The Bible is what it is. We either learn to live with it and try to learn from it, or we admit defeat by either blindly trusting what leaders and experts tell us it means, or give up our faith altogether, or as much of it as is based on the Bible. If we love the Tanakh but don’t trust the Apostolic Writings, we Gentiles, by definition, must abandon Jesus and convert to Judaism (or alternately become Noahides). This could include even those who feel comfortable readjusting the level of Paul’s importance and authority as a Bible author, for once you start questioning Paul, how much “Christianity” do you have left?
As a disciple of my Master, the only reasonable choice I have is to believe that all of the Bible, from Genesis to Revelation, tells a single story about God and Israel and what that story means about the people of the nations. I have to believe, even though there seems to be different messages from and about Paul in Acts and in the Epistles, that there is an internally consistent Paul who believed one thing, was on a single mission, and who was always faithful to God, the Master, the Torah, the Temple, and the Jewish people.

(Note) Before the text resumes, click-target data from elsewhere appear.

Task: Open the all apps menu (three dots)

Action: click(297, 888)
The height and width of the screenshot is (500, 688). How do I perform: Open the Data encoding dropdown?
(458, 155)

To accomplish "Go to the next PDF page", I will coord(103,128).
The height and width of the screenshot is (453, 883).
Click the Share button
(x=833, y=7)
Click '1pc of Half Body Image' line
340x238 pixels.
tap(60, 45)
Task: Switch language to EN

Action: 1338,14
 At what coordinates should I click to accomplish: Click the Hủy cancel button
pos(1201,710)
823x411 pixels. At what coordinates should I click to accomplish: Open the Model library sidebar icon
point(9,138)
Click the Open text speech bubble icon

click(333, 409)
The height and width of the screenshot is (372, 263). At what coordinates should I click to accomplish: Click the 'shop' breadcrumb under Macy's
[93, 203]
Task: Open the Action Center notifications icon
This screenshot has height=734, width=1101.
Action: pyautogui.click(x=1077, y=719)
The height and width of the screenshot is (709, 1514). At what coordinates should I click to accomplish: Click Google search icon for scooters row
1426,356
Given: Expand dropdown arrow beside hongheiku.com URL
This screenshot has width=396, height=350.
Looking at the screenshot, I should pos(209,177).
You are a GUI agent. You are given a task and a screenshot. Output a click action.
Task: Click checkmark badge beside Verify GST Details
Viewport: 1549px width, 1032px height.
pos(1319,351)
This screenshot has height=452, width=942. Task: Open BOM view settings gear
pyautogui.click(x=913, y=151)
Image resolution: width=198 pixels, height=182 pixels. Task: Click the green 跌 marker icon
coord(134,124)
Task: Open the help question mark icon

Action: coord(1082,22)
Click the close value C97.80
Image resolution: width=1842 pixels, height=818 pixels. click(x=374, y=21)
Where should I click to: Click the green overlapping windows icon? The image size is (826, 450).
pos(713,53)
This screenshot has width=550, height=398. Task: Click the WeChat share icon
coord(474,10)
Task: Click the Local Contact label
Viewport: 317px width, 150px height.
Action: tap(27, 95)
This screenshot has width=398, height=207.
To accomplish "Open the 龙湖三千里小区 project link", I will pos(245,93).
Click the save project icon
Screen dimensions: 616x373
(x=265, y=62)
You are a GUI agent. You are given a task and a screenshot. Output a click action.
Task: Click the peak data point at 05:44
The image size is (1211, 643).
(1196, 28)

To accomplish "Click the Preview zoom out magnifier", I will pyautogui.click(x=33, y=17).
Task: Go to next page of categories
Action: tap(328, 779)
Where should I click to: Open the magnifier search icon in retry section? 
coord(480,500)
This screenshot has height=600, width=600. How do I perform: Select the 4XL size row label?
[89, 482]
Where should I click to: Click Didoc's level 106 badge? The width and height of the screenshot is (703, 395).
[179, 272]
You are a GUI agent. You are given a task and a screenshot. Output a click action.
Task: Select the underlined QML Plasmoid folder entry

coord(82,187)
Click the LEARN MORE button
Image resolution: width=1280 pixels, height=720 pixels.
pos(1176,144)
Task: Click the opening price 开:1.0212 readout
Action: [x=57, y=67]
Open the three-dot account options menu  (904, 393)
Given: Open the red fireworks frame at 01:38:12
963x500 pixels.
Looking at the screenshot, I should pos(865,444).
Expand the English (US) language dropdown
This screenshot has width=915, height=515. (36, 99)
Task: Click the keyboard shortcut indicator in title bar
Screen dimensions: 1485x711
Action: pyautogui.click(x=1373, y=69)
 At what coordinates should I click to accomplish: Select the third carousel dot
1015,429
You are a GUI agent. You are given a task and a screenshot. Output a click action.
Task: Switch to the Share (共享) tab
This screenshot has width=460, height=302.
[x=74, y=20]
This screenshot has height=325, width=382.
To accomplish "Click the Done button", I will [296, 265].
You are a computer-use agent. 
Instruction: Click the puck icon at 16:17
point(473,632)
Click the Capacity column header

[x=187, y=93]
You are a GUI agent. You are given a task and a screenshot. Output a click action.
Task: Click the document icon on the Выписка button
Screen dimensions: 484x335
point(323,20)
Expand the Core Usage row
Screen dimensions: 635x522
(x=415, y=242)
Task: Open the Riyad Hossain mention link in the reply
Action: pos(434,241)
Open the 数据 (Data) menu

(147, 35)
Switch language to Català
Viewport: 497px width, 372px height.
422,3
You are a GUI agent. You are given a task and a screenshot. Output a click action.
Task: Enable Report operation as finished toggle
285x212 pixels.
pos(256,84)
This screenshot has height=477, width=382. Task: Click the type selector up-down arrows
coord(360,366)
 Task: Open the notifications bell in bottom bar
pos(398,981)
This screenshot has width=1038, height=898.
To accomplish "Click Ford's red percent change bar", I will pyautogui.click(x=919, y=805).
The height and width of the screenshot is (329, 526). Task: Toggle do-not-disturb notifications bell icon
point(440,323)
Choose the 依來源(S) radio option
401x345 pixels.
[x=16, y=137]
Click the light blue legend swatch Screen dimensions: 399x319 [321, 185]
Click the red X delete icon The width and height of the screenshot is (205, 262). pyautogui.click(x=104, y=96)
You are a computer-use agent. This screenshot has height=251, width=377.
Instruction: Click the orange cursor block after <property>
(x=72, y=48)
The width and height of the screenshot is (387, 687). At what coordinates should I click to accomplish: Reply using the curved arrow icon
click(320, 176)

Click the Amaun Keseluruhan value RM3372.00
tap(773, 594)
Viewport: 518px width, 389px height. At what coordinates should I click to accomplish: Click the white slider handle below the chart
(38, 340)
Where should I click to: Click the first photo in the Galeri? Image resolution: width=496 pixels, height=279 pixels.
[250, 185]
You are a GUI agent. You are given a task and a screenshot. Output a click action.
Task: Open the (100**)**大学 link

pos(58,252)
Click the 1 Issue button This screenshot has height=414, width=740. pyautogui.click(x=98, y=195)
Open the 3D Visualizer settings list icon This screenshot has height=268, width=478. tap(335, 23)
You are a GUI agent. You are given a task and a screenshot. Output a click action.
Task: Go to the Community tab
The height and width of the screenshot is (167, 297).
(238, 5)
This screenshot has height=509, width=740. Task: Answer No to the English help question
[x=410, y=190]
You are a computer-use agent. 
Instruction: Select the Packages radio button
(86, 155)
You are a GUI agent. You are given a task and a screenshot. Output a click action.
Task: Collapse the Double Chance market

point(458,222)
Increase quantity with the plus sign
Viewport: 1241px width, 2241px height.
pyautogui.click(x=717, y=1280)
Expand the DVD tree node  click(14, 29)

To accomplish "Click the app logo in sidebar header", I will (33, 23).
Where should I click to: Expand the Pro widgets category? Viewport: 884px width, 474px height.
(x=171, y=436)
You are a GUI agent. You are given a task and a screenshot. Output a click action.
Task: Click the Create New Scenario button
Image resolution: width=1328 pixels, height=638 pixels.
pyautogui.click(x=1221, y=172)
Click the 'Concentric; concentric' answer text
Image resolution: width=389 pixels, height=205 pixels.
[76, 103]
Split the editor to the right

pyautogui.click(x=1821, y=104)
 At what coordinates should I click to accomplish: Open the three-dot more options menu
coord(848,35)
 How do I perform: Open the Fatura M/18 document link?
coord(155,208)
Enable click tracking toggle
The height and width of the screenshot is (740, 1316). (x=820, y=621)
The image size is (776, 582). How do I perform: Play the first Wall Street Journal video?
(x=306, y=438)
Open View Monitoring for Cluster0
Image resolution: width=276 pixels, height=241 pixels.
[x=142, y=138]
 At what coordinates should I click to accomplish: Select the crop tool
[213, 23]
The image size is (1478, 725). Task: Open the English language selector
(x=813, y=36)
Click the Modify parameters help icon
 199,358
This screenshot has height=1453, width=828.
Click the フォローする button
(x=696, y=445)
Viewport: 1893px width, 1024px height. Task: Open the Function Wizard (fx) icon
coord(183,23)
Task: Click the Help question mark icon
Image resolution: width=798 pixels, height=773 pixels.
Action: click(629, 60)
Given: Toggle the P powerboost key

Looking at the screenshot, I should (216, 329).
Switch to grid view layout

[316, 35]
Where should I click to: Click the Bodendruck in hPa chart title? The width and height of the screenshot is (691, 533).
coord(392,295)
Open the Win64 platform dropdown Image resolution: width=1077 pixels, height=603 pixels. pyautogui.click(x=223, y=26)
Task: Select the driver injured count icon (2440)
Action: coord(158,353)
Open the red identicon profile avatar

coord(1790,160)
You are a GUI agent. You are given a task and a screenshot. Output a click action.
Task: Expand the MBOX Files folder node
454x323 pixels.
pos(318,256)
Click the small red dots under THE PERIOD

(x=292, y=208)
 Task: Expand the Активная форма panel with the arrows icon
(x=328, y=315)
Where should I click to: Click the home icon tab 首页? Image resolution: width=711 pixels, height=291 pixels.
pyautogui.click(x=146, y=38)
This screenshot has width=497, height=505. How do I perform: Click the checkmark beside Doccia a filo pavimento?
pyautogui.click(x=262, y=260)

Three days later he called together the local leaders of the Jews. When they had assembled, he said to them, “Brothers, though I had done nothing against our people or the customs of our ancestors, yet I was arrested in Jerusalem and handed over to the Romans. When they had examined me, the Romans wanted to release me, because there was no reason for the death penalty in my case. But when the Jews objected, I was compelled to appeal to the emperor—even though I had no charge to bring against my nation. For this reason therefore I have asked to see you and speak with you, since it is for the sake of the hope of Israel that I am bound with this chain.”
–Acts 28:17-20 (NRSV)
This is only one time when Paul defends himself against the false charges of teaching Jews against following the Torah of Moses (see Acts 21:21-24, 24:10-21, 25:10, and 26:22-23 for other portions of Paul’s testimony). If Paul is telling the truth, and I believe he must be (for why would he suffer such terrible persecution including beatings, stonings, and other hardships just to lie in order to get out of punishment now) then we must be reading wrong those portions of his letters that seem to indicate that Paul had a low (or no) view of the Torah.
I know I’m probably pinning a lot of my hopes for understanding the Apostle to the Gentiles on the scholars of the New Perspective on Paul, but I really don’t think there’s another reasonable option. Given everything I’ve said up to this point, the only answer to this conundrum is that our interpretation of Paul, the Church’s traditional, historical interpretation of Paul, is faulty, due either to an early second and third century misunderstanding, or to a deliberate “massaging” of the text in an attempt to make Paul fit an anti-Jewish paradigm.
Tinkering with Biblical canon in any way isn’t an option and frankly, I think you’d have to be pretty “nervy” to even suggest it. The Bible is what it is. Now, the challenge is to discover the identity of the real, consistent, sane, Pharisee and observant Jew who we call the Apostle Paul.